Laughing, she stood up. “I think it is time for sleep. I’ll just have my maid warm the bed for me and get my chocolate and I’ll be ready to turn in.” She expected him to laugh, but he was looking at her hard. “What is it?”

“You don’t look like a boy.”

“I hope not.” She glanced down at her clothes. “I must say that these breeches do give a person a great deal of freedom. And the lack of . . . of certain undergarments made riding today much easier.”

“No, it’s the way you walk, the way you move. Lass—” He held up his hand. “Cay, I mean, you’ll never pass as a boy looking like that.”

She put her hand to her hair. She was
not
going to cry! “I know. My hair is—”

“I could shave your head and you’d still look like a girl. It’s the way you stand, the way you move your hands.”

“What’s wrong with the way I move my hands?”
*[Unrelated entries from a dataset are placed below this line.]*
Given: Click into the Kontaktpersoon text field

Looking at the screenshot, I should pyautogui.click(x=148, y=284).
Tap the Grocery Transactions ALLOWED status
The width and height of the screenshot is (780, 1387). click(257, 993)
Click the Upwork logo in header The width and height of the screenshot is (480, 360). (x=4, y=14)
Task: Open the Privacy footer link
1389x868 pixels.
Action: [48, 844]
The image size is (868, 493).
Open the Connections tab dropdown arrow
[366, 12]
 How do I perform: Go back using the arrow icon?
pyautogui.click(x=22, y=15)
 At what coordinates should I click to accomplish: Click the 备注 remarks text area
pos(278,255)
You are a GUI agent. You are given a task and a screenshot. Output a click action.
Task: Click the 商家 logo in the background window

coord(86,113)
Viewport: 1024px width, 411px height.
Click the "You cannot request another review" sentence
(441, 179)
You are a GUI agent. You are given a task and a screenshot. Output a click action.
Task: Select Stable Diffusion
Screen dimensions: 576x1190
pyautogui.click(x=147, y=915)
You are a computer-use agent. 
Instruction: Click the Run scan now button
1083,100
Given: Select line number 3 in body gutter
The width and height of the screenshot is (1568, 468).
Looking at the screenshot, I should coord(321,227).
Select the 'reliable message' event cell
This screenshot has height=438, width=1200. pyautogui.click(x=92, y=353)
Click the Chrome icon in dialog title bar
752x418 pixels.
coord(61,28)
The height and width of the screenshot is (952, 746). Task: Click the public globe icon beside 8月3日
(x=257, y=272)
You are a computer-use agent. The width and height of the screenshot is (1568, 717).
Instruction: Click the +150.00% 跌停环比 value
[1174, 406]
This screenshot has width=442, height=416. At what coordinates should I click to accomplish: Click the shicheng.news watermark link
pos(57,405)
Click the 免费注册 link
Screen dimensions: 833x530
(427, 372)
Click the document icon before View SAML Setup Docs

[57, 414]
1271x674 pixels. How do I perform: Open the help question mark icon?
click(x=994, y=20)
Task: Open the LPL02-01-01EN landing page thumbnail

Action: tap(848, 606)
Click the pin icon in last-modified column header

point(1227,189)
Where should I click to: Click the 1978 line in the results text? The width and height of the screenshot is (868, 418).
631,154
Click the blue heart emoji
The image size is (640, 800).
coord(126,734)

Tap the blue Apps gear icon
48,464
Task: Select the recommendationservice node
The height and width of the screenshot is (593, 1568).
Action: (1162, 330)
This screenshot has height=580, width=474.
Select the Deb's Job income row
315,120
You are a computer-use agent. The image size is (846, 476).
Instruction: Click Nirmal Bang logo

“There’s nothing wrong with any of it if you’re a lady entering a ballroom. But you look like a girl in boy’s clothing.”

“Oh,” she said, at last understanding what he meant. “You want me to move like Tally does.”

“I don’t know, but try it.”

She walked to the far side of the fire, put her shoulders back, her flattened chest out, and strode past him with a swagger that said she was the best and the greatest. When she stopped, she used her fist to wipe her nose, and looked at him in an insolent way, as though daring him to fight her.

Alex chuckled, then he full out laughed. “Surely you’re not telling the truth. The boy couldn’t walk like that.”

“He does all the time.”

“Let’s try it again, only this time not as though you’re trying to start a brawl. Shoulders back is good, but less swagger to your walk.”

“Maybe more like Adam.” She walked again, only this time she ate up the ground in just a few long strides, and she had a look that said she was too busy to pay attention to the rest of the world.

Alex cleared his throat to keep from laughing.

“No good? How about Ethan?”

Alex put out his hand to say she could try it.

Cay went back the other way, only this time she went slowly, noticing everything, and when her eyes lit on Alex, she gave him a long look, as though she’d never seen him before but would very much like to get to know him.

“Lord in Heaven!” Alex said. “Surely the boy doesn’t do
that.

Cay shrugged. “Girls follow him down the street.”

“Well, uh, I don’t think that you need to do that. We don’t want people following us. What about the other brother? What was his name?”

“Nathaniel. Nate.”

Cay looked about for something, then picked up a leather satchel lying by her saddle. “Pretend this is a book.” She held it close to her face and walked slowly across the space, oblivious to everything but the book. When she came to the end, she kept her head down but walked around a tree.

She returned to the fire and looked at Alex. “Well?”

He couldn’t keep from laughing. “I don’t think any of them are right. Could you not . . ?”

“Not what?”

“Well, lass . . . Cay, could you not walk like
me
?”

“Oh? You mean like this?” She puffed out her chest, put on a frown, and glared down at an imaginary person. “Can’t you come on, lass? I haven’t got all day. You’re more trouble than you’re worth.” She hurried off into the darkness, leaving herself behind.

“I don’t. . . ,” Alex began, then shook his head. “Maybe I do. But if you kept the walk and said nothing, you might do all right.”

“Was there a compliment in there?”

“Not from me,” he said, but he was smiling under all the hair on his face. “I think we should sleep now. We’ll work on your walk some more tomorrow.”

“You aren’t going to tell me I have to sit with my legs apart, are you?”